# CSCA 5622 Intro to Machine Learning: Final Project

## Likelihood of Student Criminal Activity

Using public datasets from the Department of Education, find any correlations between states where children attended preschool, teacher certifications, and criminal offenses ocurring at school.  


#### DATA INFO

**Teacher Credentials:**
- The `teacher_creds` data frame records number and percentage of public school classroom teachers (in full-time equivalents), by certification status and years of experience, by state: School Year 2013-14.

- Table reads (for US Totals): Of all 3,138,535 classroom teachers (FTE), 3,084,697 (98.3%) met all state licensing/certification requirements. Data reported in this table represent 100.0% of responding schools.
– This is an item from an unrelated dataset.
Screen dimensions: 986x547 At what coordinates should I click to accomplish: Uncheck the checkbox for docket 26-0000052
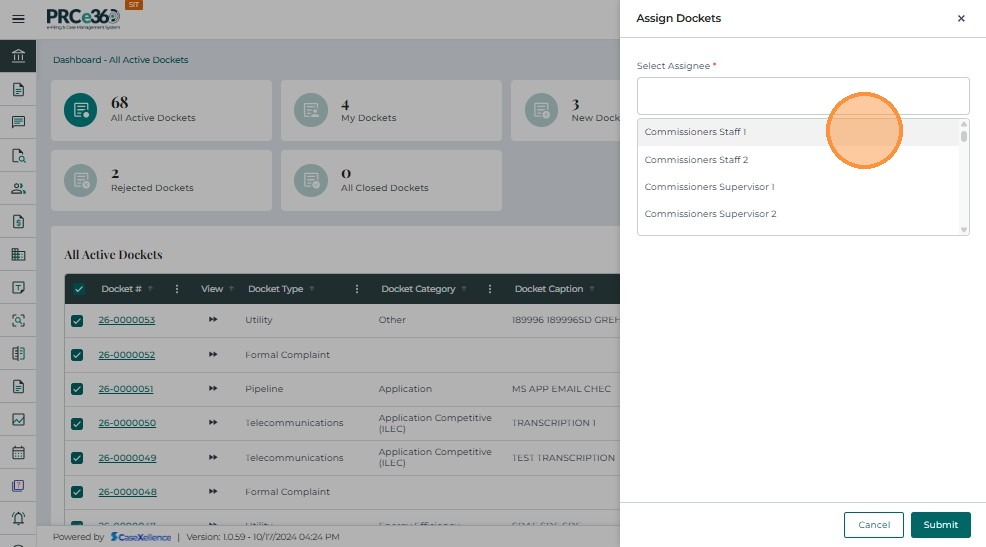coord(77,355)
- *Source: U.S. Department of Education, Office for Civil Rights, Civil Rights Data Collection, 2013-14, available at http://ocrdata.ed.gov. Data notes are available at http://ocrdata.ed.gov/downloads/DataNotes.docx*
 
**Preschool Enrollment:**
- The `preschool` data frame records number and percentage of public school students enrolled in Preschool, by race/ethnicity, disability status, and English proficiency, by state: School Year 2015-16.

- Table reads (for US Totals): Of all 1,536,982 public school students enrolled in Preschool, 17,964 (1.2%) were American Indian or Alaska Native, and 313,601 (20.4%) were students with disabilities served under the Individuals with Disabilities Education Act (IDEA). Data reported in this table represent 100.0% of responding schools.																						
	
- *Source: U.S. Department of Education, Office for Civil Rights, Civil Rights Data Collection, 2015-16, available at http://ocrdata.ed.gov. Data notes are available at https://ocrdata.ed.gov/Downloads/Data-Notes-2015-16-CRDC.pdf*

**School Incidents:**
- The `incidents` data frame records number of incidents, by state: School Year 2015-16.
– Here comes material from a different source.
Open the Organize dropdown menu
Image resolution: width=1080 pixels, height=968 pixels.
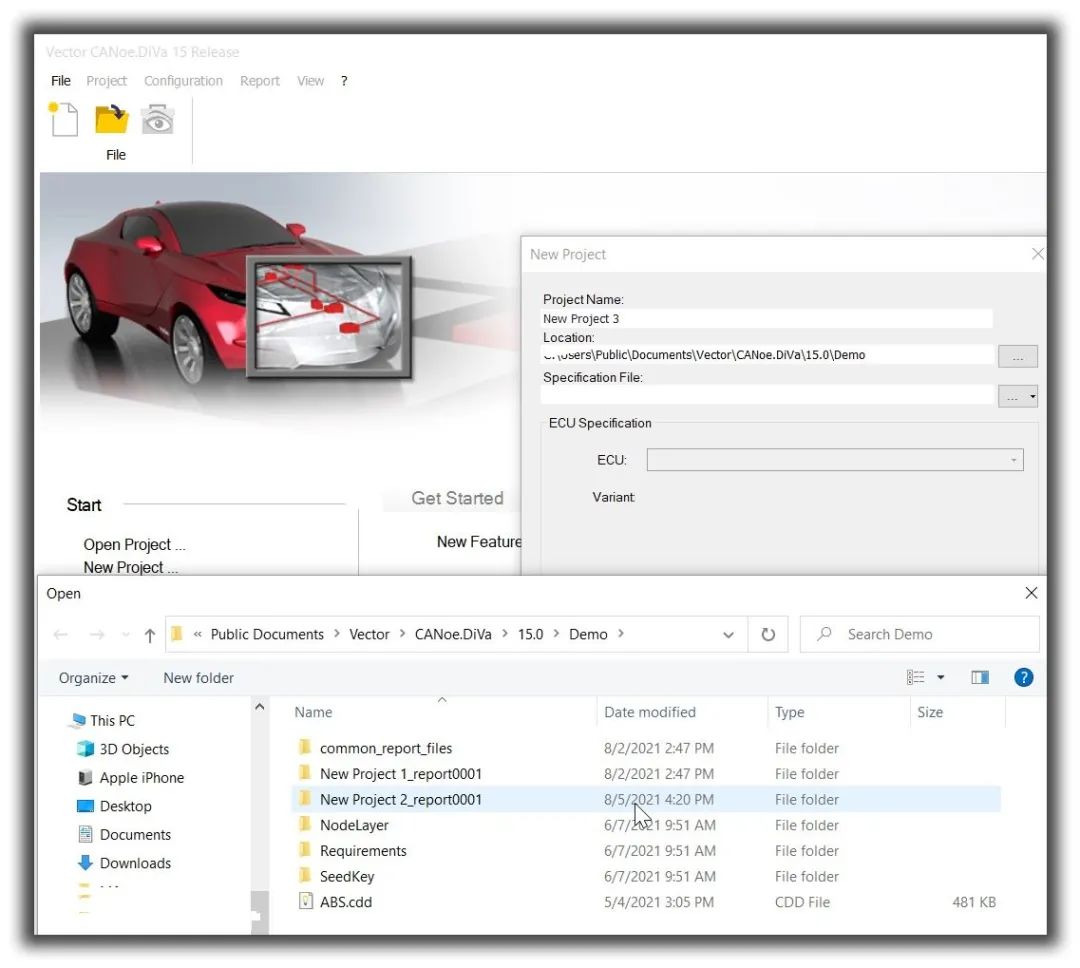coord(93,678)
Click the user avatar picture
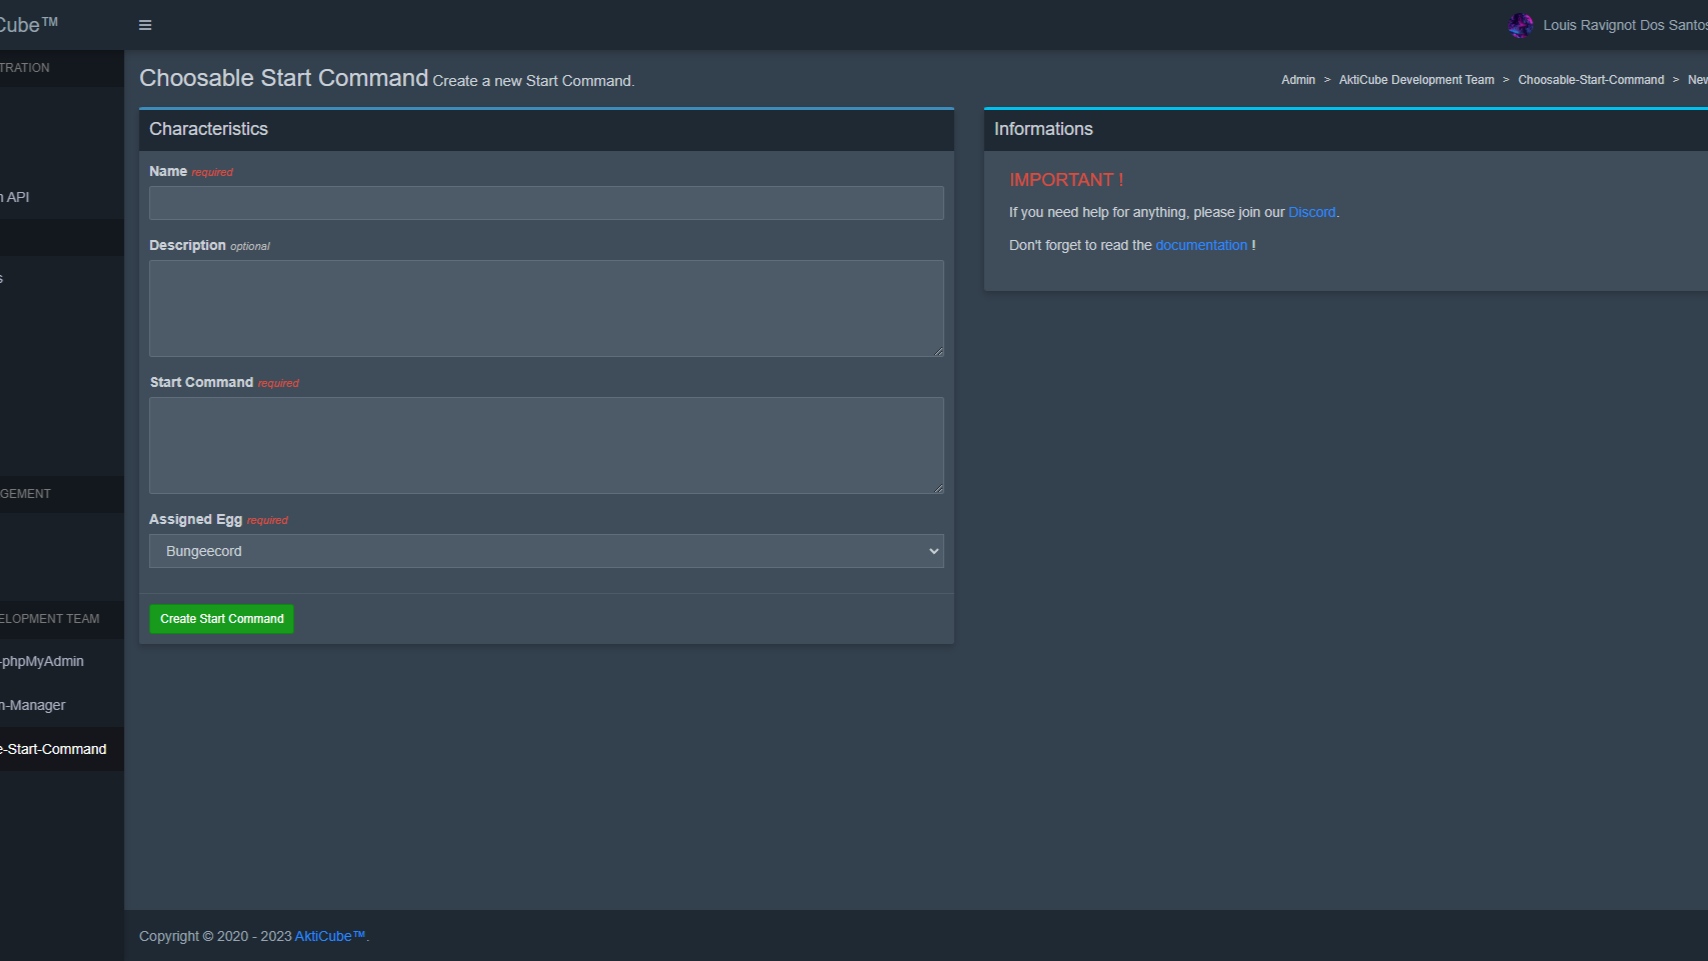This screenshot has height=961, width=1708. click(x=1520, y=25)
- Table reads (for US): The number of incidents of sexual assault was 9,255. Data reported in this table represent 98.0% of responding schools.

- *Source: U.S. Department of Education, Office for Civil Rights, Civil Rights Data Collection, 2015-16, available at http://ocrdata.ed.gov. Data notes are available at https://ocrdata.ed.gov/Downloads/Data-Notes-2015-16-CRDC.pdf.*																	

##### Disclaimers 
- Due to limited data available, the teacher credentials data is from school year 2013-2014 while the other two data sets are from 2015-2016.
- The school incidents data provides a disclaimer at the footer to "Interpret data in this row with caution. Data are missing for more than 15 percent of schools."
- This is only one school year's worth of data and would probably be more accurate with several years. 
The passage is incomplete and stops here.